> [Problem requirements]: All that is needed is the line containing "The height and width of the screenshot is (618, 1064)." and the lines after it to the end of the material, written out exactly, pictures left aside.

> [Source material]:

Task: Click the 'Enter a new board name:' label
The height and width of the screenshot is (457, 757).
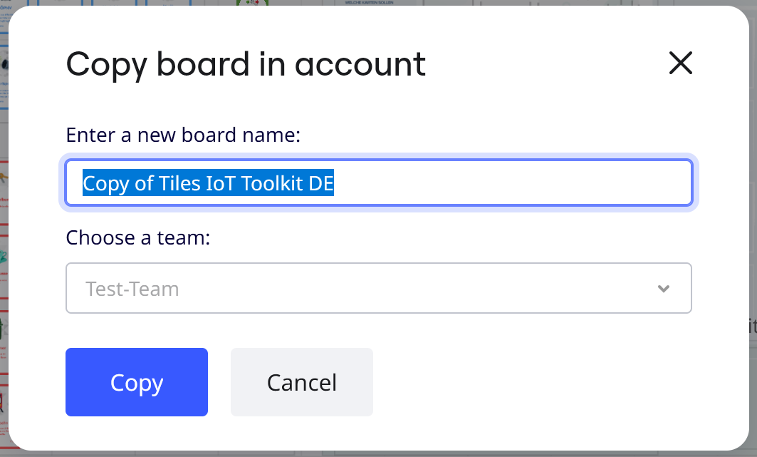Action: (x=183, y=135)
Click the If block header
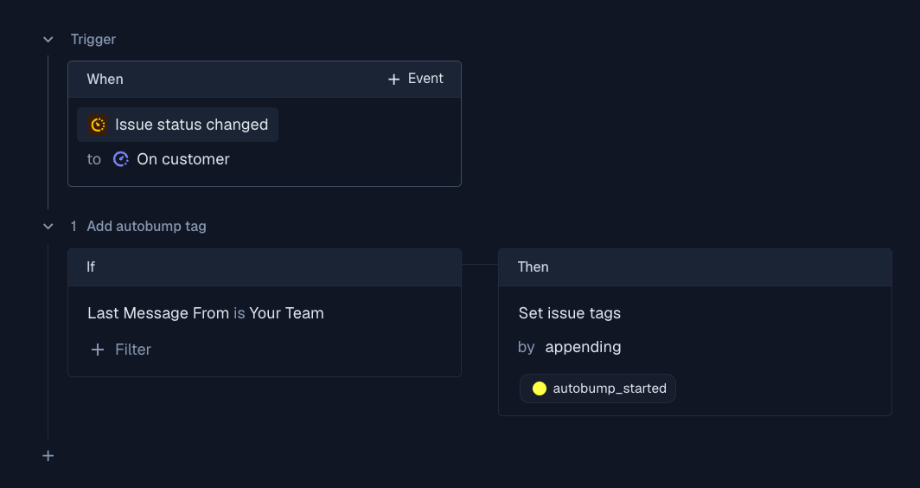 (264, 266)
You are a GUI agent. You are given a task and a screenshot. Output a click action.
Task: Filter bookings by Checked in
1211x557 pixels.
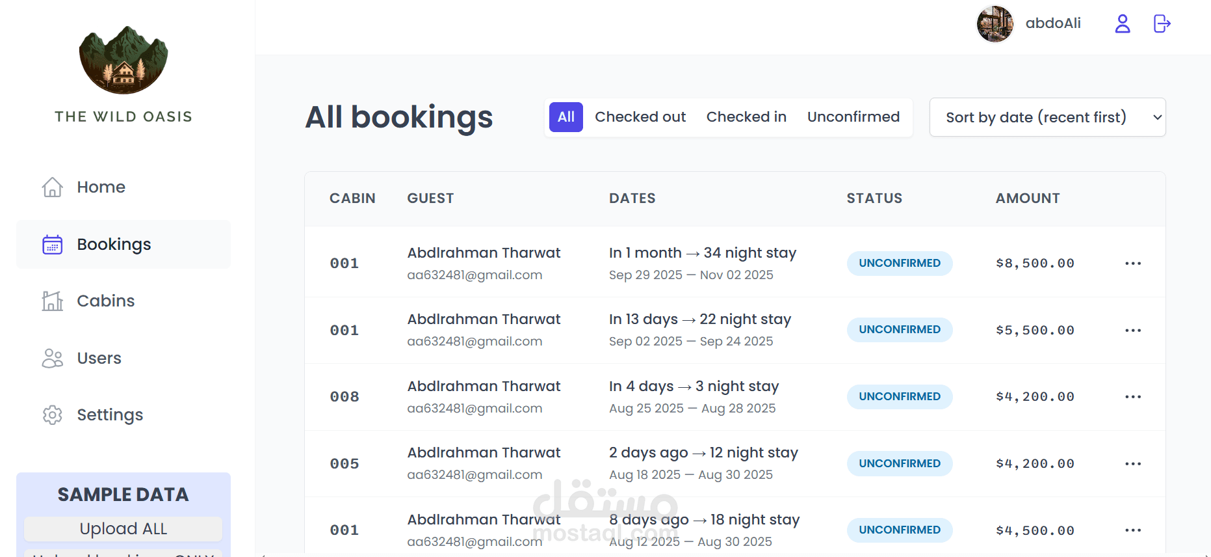[746, 117]
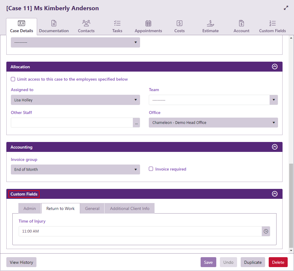Collapse the Accounting section
Image resolution: width=294 pixels, height=271 pixels.
pyautogui.click(x=274, y=147)
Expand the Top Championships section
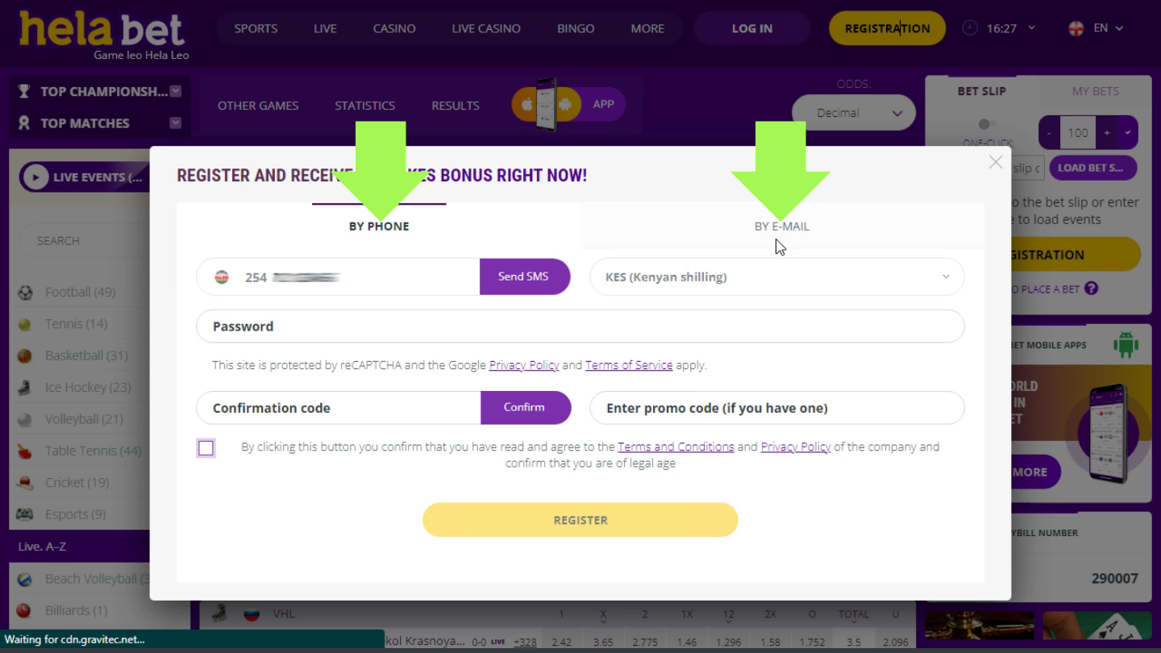1161x653 pixels. (x=176, y=92)
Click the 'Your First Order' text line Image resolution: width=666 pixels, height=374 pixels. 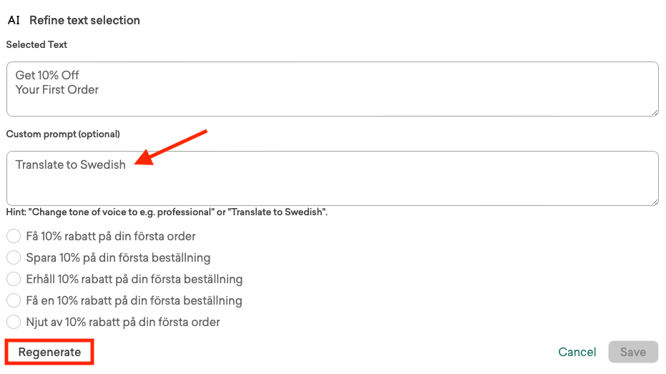tap(57, 89)
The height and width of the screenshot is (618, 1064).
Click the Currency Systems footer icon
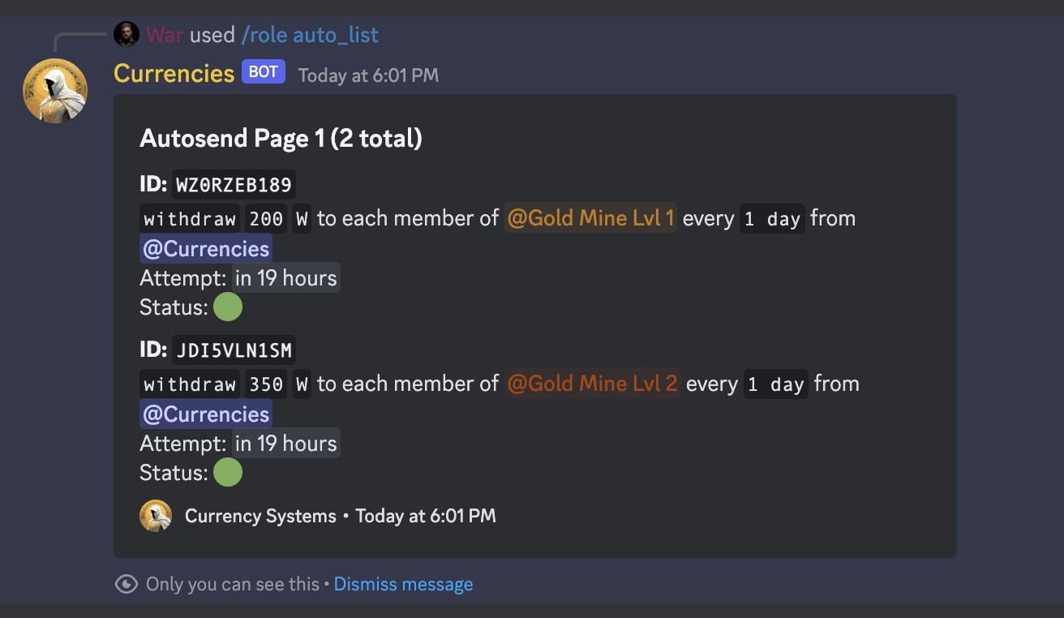point(156,516)
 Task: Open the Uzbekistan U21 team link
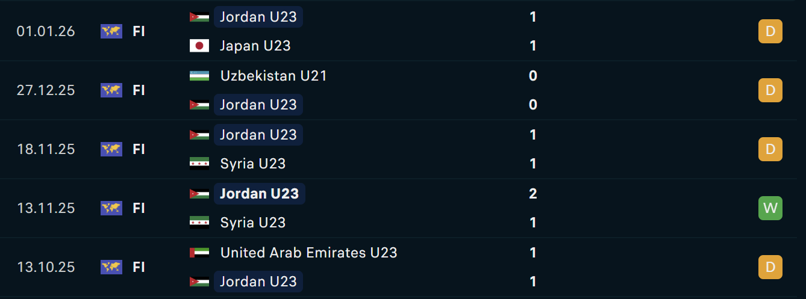273,76
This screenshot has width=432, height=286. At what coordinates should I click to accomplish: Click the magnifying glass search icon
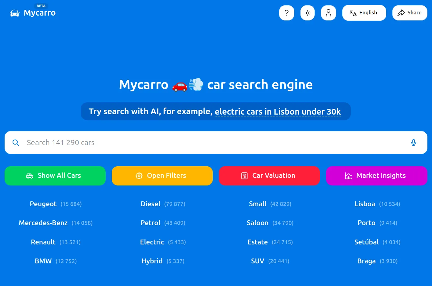pos(16,143)
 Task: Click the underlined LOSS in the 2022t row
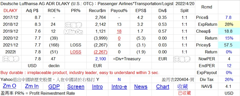76,52
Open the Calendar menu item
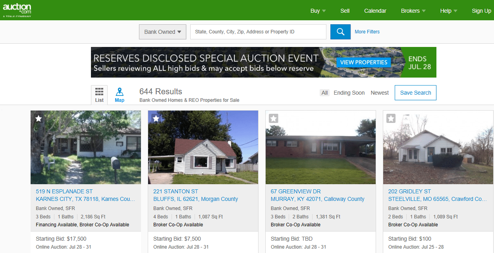The image size is (494, 253). pos(375,11)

> [Result of this task]:
The height and width of the screenshot is (618, 1064).
Click the Currency Systems footer icon
point(156,516)
 Task: Open the Uzbekistan U21 team link
273,76
This screenshot has width=432, height=286. At what coordinates should I click to accomplish: Click the magnifying glass search icon
pos(16,143)
 Task: Click the underlined LOSS in the 2022t row
76,52
Open the Calendar menu item
The image size is (494, 253). pos(375,11)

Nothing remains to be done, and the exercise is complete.